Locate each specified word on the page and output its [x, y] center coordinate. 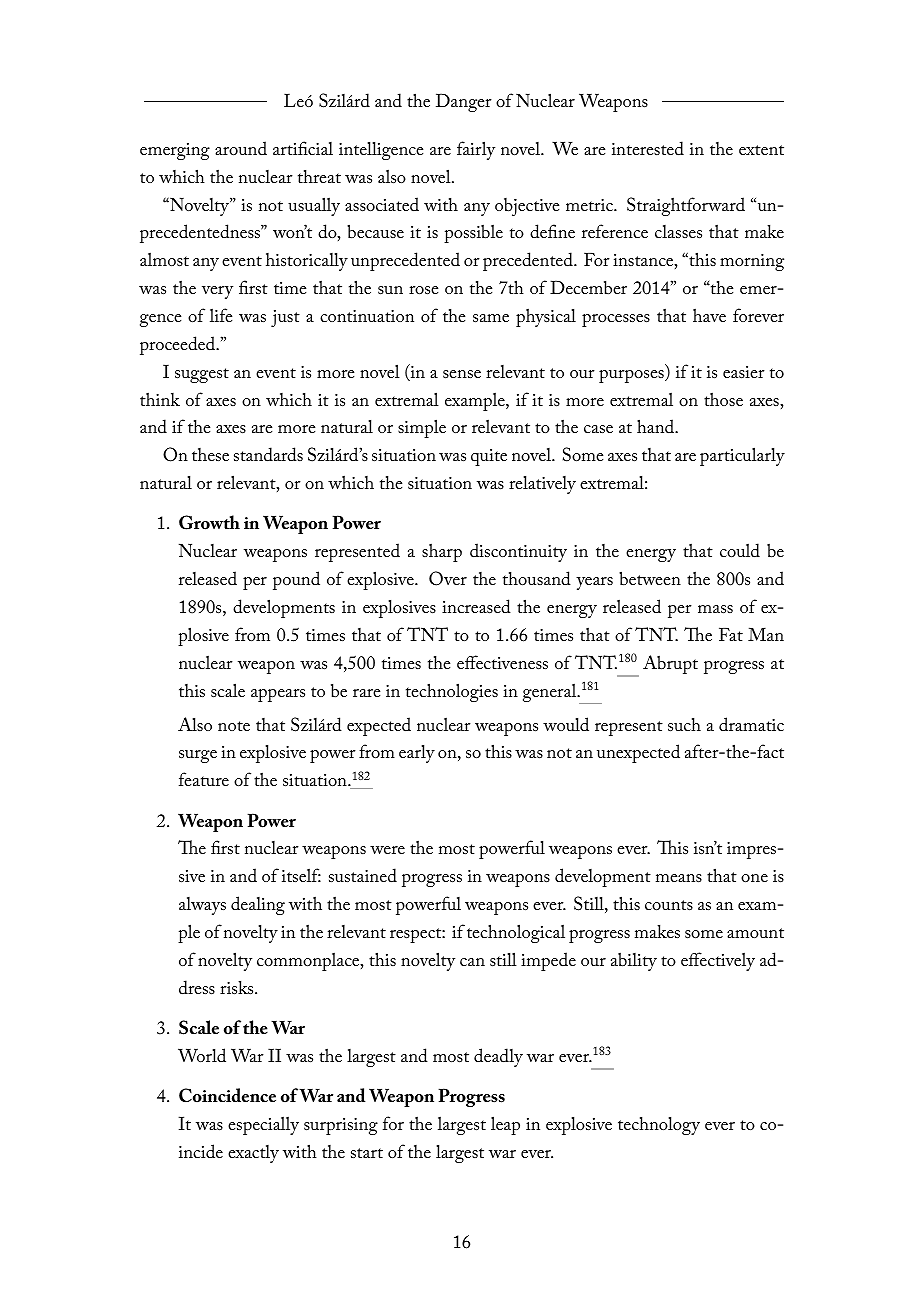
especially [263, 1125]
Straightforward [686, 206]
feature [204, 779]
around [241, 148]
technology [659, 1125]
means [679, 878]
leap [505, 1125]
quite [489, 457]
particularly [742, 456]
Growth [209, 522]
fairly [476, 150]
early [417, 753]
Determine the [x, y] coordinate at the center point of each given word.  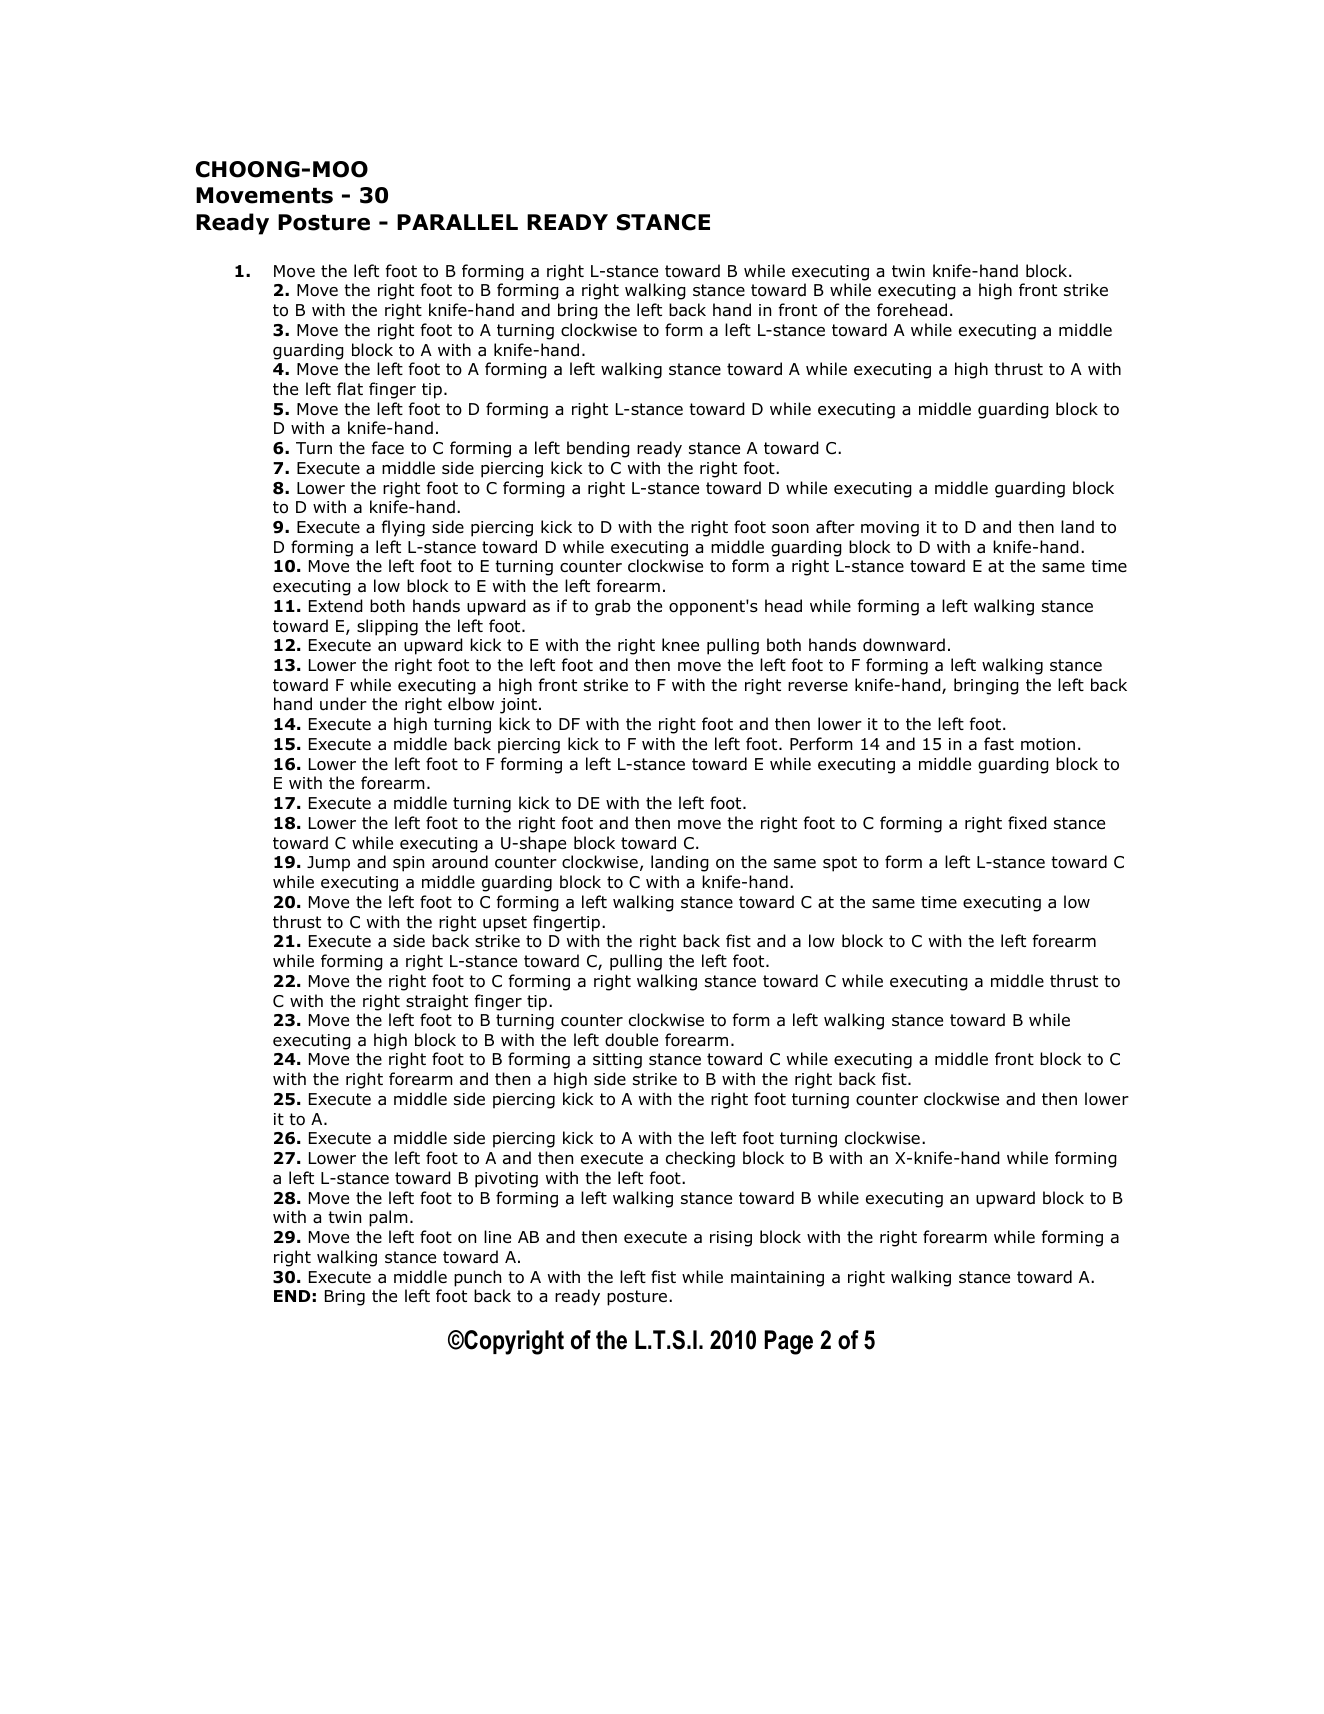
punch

· · ·

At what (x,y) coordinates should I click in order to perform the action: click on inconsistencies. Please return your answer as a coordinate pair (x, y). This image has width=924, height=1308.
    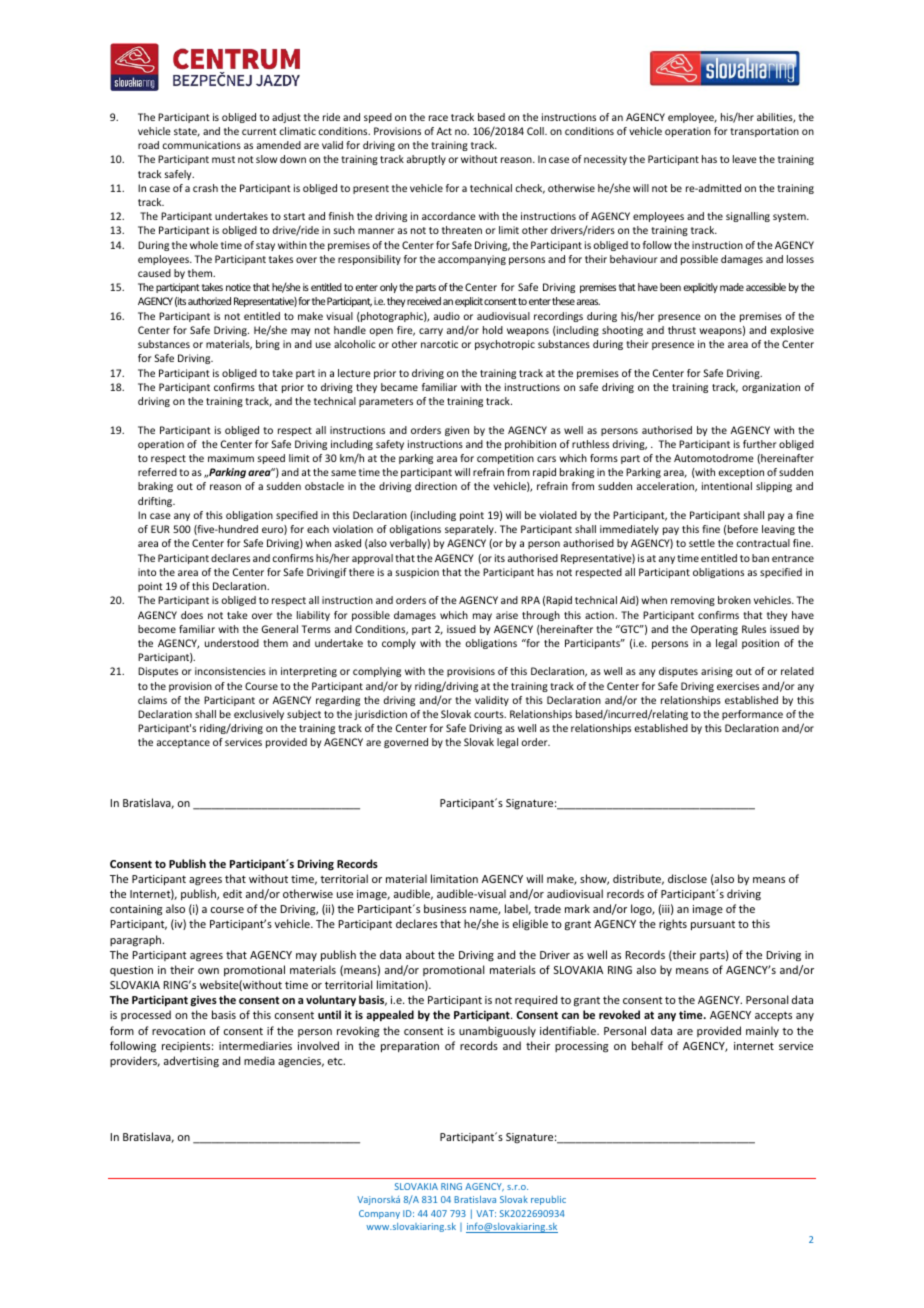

· · ·

Task description:
Lay out the part of the records above that opens with the line containing "Locate each specified" and closes with the line containing "particularly [742, 456]" as a JSON list of strings, one string per line, skipping blank lines and leaving out the pictures.

Written answer:
[
  "Locate each specified word on the page and output its [x, y] center coordinate. ",
  "especially [263, 1125]",
  "Straightforward [686, 206]",
  "feature [204, 779]",
  "around [241, 148]",
  "technology [659, 1125]",
  "means [679, 878]",
  "leap [505, 1125]",
  "quite [489, 457]",
  "particularly [742, 456]"
]